The beneficial effects of adopting the technical scheme are that the method is first to the original video sequence of acquisition Noise reduction is carried out, noise jamming is preferably minimized, the accuracy of step after improving.The method utilizes after pretreatment finishes The bone detection technique of OpenPose, using the real-time behavior of the entire skeleton character information analysis driver of driver, then Followed by Three Dimensional Reconfiguration, the three-dimensional coordinate of driver's skeleton point is found, thus obtain each artis of driver Spatial information, method is simple, easy to accomplish.
Detailed description of the invention
The present invention will be further described in detail below with reference to the accompanying drawings and specific embodiments.

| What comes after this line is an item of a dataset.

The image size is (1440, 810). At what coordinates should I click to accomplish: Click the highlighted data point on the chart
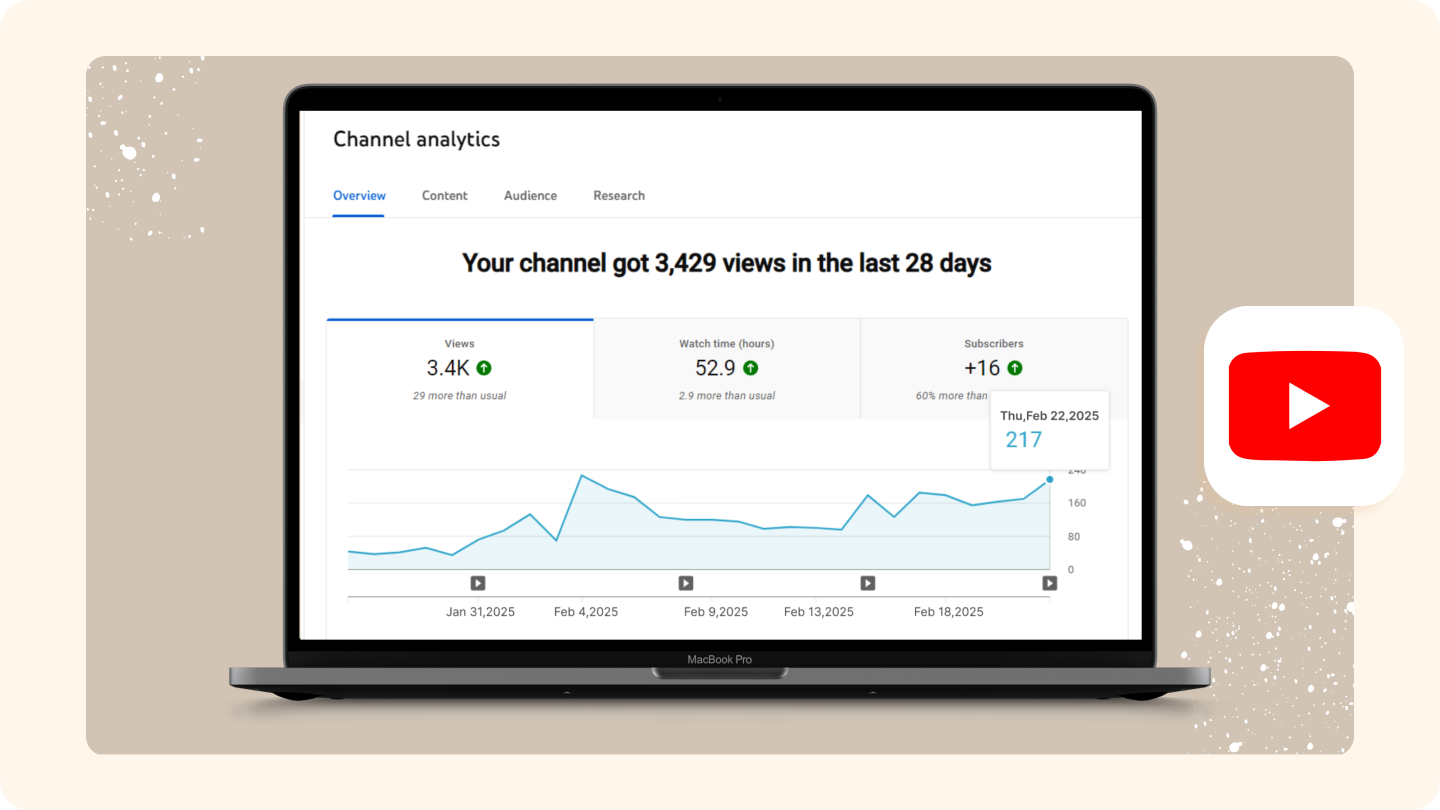pyautogui.click(x=1049, y=479)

Fig. 1 is the flow chart of the method for the embodiment of the present invention;
Fig. 2 is the relational graph of l- α in the space l α β in the embodiment of the present invention;
Fig. 3 is the relational graph of l- β in the space l α β in the embodiment of the present invention;
Fig. 4 is the relational graph of alpha-beta in the space l α β in the embodiment of the present invention;
Fig. 5 is perspective projection illustraton of model in the embodiment of the present invention;
Fig. 6 is the schematic diagram of scaling board in the embodiment of the present invention;
Fig. 7 is upper half of human body skeleton model figure in the embodiment of the present invention.
Specific embodiment
With reference to the attached drawing in the embodiment of the present invention, technical solution in the embodiment of the present invention carries out clear, complete Ground description, it is clear that described embodiment is only a part of the embodiments of the present invention, instead of all the embodiments.It is based on Embodiment in the present invention, it is obtained by those of ordinary skill in the art without making creative efforts every other Embodiment shall fall within the protection scope of the present invention.

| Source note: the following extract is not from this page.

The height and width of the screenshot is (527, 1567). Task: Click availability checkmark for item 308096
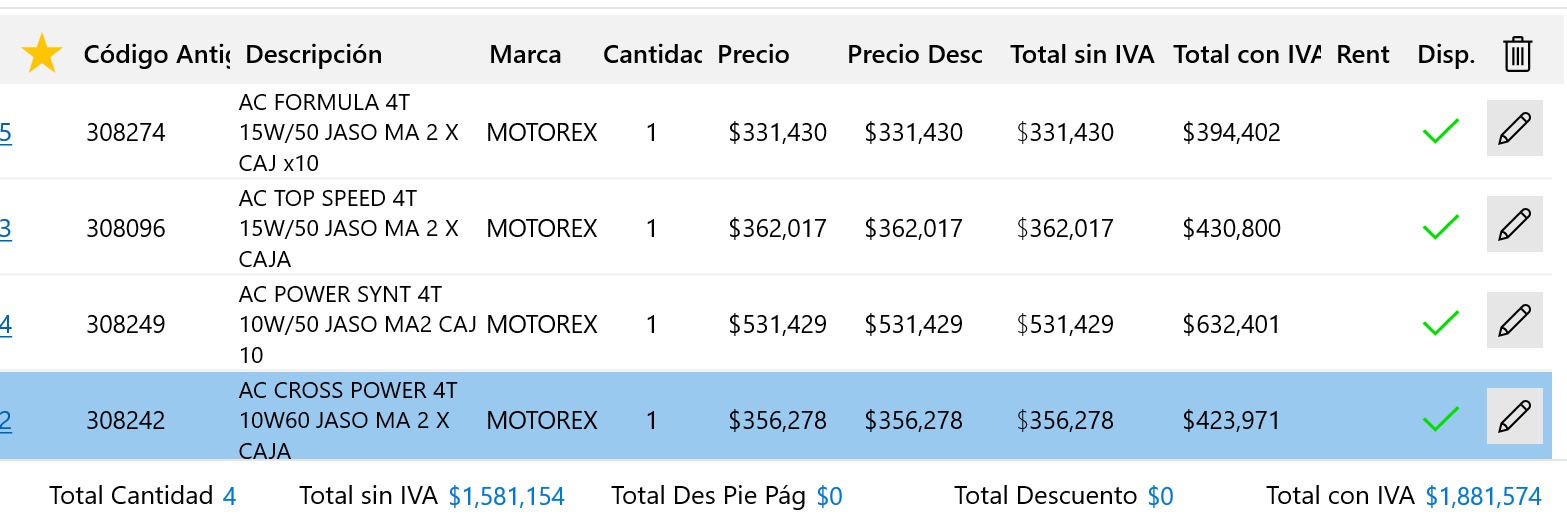1440,228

In the following description, numerous specific details are set forth in order to facilitate a full understanding of the present invention, but the present invention can be with Implemented using other than the one described here other way, those skilled in the art can be without prejudice to intension of the present invention In the case of do similar popularization, therefore the present invention is not limited by the specific embodiments disclosed below.

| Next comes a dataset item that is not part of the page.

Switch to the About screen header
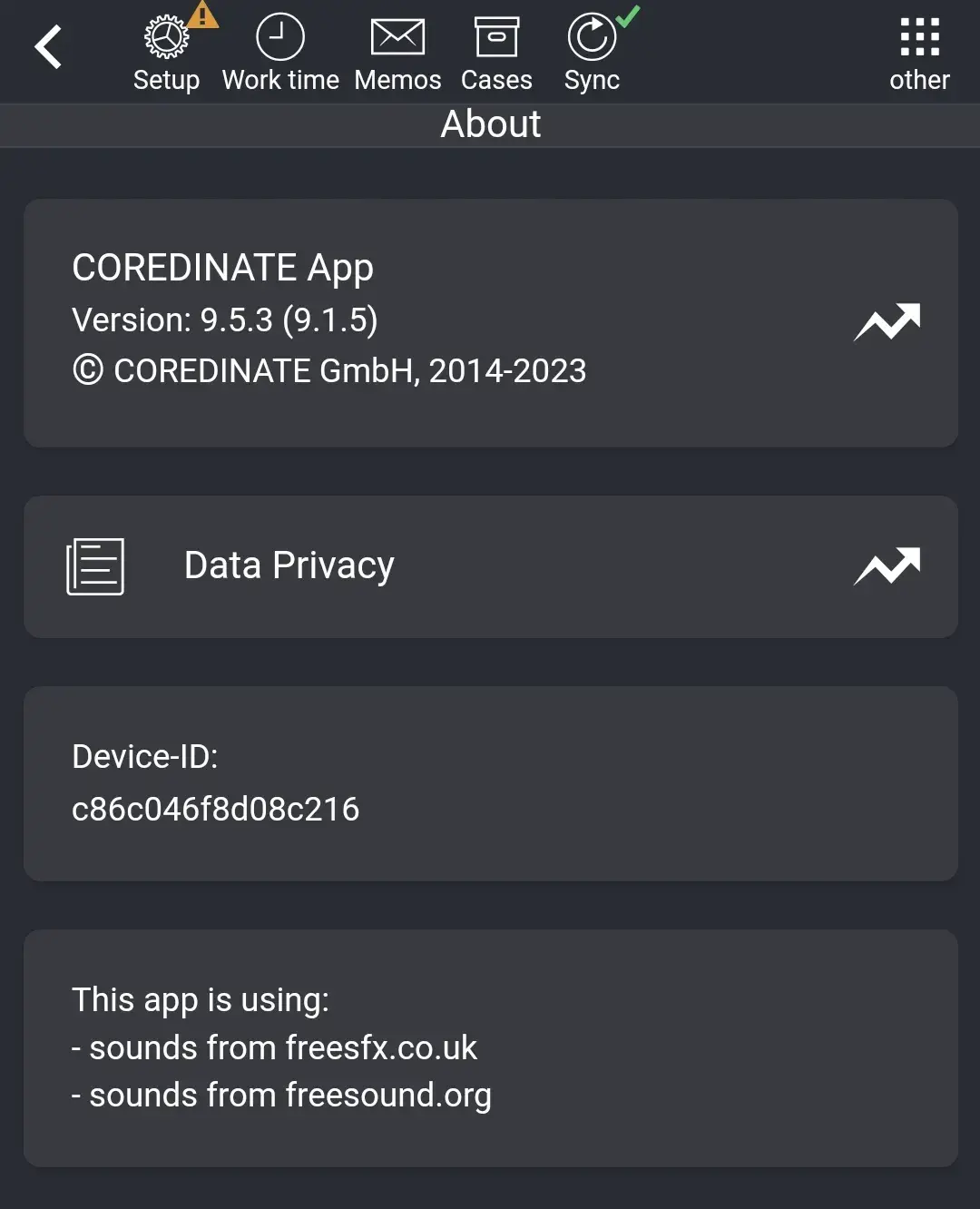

As shown in Figure 1, the embodiment of the invention discloses a kind of train drivers based on bone detection and three-dimensional reconstruction to examine Survey method, described method includes following steps:
Firstly, being got from the onboard monitoring device of the monitoring device or driver installed in train driving room The original video sequence of driver;
Then the interference for eliminating illumination using color space moving method to the original video sequence got, it is clear to obtain Video sequence;
For pretreated video sequence, driver's two dimension bone information is obtained using OpenPose detection method, so Afterwards using camera marking method obtain monitoring device intrinsic parameter and outer parameter, and according to camera parameters and skeleton mould Type obtains the three-dimensional coordinate of each artis of driver, exports driver's three-dimensional bone video sequence.
The above method is described in detail in content in detail below for the present embodiment combination.
Overcome method part strong light interference in video and improve brightness in tunnel:
Video in the method there is the interference of illumination (the strong illumination of image local, entire image illumination cataclysm), Directly good testing result cannot be obtained using bone point extracting method.Therefore, by the color balance of entire image.By Correlation in the common each channel of RGB color is very high, cannot effectively carry out the migration of color, Ruderman et al. By carrying out distribution of color statistics to a large amount of nature image, the distribution of color statistical result of image has been obtained, and with converting The method of color space forms the uniform color space l α β in a statistical significance with nearly orthogonal base, and gives simple 3 × 3 matrix operations realize the space RGB to l α β conversion.(as in Figure 2-4).LMS color is transformed by rgb color space Color space,
L α β color space is transformed by LMS later,
It can be found that in l α β color space, each color channel is substantially independent, can respectively to three channel images into The independent operation of row, the information without modifying other two channel.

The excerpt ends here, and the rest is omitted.